Reputation: 51
I have an XML file like this:
<fruit><apple>100</apple><banana>200</banana></fruit>
<fruit><apple>150</apple><banana>250</banana></fruit>
Now I want delete all the text in the file except the words in tag apple. That is, the file should contain:
100
150
How can I achive this?
Upvotes: 2
Views: 219
Reputation: 28934
In this case, one can use the general technique for collecting pattern matches explained in my answer to the question "How to extract regex matches using Vim".
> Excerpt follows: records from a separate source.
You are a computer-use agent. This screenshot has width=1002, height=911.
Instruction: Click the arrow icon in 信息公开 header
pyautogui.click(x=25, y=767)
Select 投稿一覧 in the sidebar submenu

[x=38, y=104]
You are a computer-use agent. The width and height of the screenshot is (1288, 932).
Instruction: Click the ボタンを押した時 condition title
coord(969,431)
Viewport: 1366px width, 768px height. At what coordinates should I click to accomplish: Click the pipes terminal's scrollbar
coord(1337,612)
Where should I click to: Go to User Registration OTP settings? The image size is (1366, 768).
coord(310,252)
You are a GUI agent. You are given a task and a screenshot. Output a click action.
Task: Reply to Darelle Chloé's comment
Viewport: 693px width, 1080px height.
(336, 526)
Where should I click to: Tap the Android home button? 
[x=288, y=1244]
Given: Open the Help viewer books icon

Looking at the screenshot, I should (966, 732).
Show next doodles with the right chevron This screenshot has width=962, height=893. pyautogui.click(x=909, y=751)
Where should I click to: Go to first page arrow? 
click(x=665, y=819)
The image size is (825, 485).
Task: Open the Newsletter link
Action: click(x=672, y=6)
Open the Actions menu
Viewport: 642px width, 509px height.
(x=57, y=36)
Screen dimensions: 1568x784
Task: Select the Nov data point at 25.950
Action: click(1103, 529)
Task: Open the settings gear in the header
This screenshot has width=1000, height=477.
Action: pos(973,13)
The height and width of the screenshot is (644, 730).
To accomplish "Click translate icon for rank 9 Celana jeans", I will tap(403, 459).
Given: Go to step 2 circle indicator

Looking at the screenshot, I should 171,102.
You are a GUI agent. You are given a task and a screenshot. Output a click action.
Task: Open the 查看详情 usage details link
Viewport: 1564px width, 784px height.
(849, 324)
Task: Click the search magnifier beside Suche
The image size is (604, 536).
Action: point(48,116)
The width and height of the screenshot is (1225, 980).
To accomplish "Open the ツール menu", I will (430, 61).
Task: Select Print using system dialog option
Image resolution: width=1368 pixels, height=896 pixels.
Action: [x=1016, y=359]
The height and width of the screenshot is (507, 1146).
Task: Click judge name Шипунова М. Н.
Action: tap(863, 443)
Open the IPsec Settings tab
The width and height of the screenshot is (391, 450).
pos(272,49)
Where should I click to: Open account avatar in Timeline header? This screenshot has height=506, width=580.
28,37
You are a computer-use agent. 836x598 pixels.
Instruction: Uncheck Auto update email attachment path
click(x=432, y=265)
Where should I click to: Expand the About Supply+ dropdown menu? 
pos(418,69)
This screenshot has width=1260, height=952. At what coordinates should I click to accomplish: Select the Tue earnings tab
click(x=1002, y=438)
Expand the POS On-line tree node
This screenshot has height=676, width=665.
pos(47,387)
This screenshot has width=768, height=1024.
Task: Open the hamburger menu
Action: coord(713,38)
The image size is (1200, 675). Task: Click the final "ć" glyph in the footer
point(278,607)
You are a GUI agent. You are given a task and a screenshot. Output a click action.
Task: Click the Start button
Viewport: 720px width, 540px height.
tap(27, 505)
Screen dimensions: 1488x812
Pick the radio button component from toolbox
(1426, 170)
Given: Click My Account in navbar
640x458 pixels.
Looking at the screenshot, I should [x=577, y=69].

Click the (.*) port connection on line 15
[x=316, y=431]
In order to collect and store all of the matches in a list, run the Ex command
:let t=[] | %s/<apple>\(.\{-}\)<\/apple>\zs/\=add(t,submatch(1))[1:0]/g
The command purposely does not change the buffer's contents, only collects the matched text. To set the contents of the current buffer to the newline-separated list of matches, use the command
:0pu=t | +,$d_
Upvotes: -2
Reputation: 5277
I personally use this:
%s;.*<apple>\(\d*\)</apple>.*;\1;
Since the text contain '/' which is the default seperator,and by using ';' as sep makes the code clearer. And I found that non-greedy match @Conspicuous Compiler mentioned should be
\{-}
instead of "{-}" in Vim. However, I after change Conspicuous' solution to
%s/.*apple>(.\{-\})<\/apple.*/\1^M/g
my Vim said it can't find the pattern.
Upvotes: 0
Reputation: 8125
:%s/.*apple>\(.*\)<\/apple.*/\1/
That should do what you need. Worked for me.
Basically just grabbing everything up to and including the tag, then backreferences everything between the apple begin and end tag, and matches to the rest of the line. Replaces it with the first backreference, which was the stuff between the apple tags.
Upvotes: 5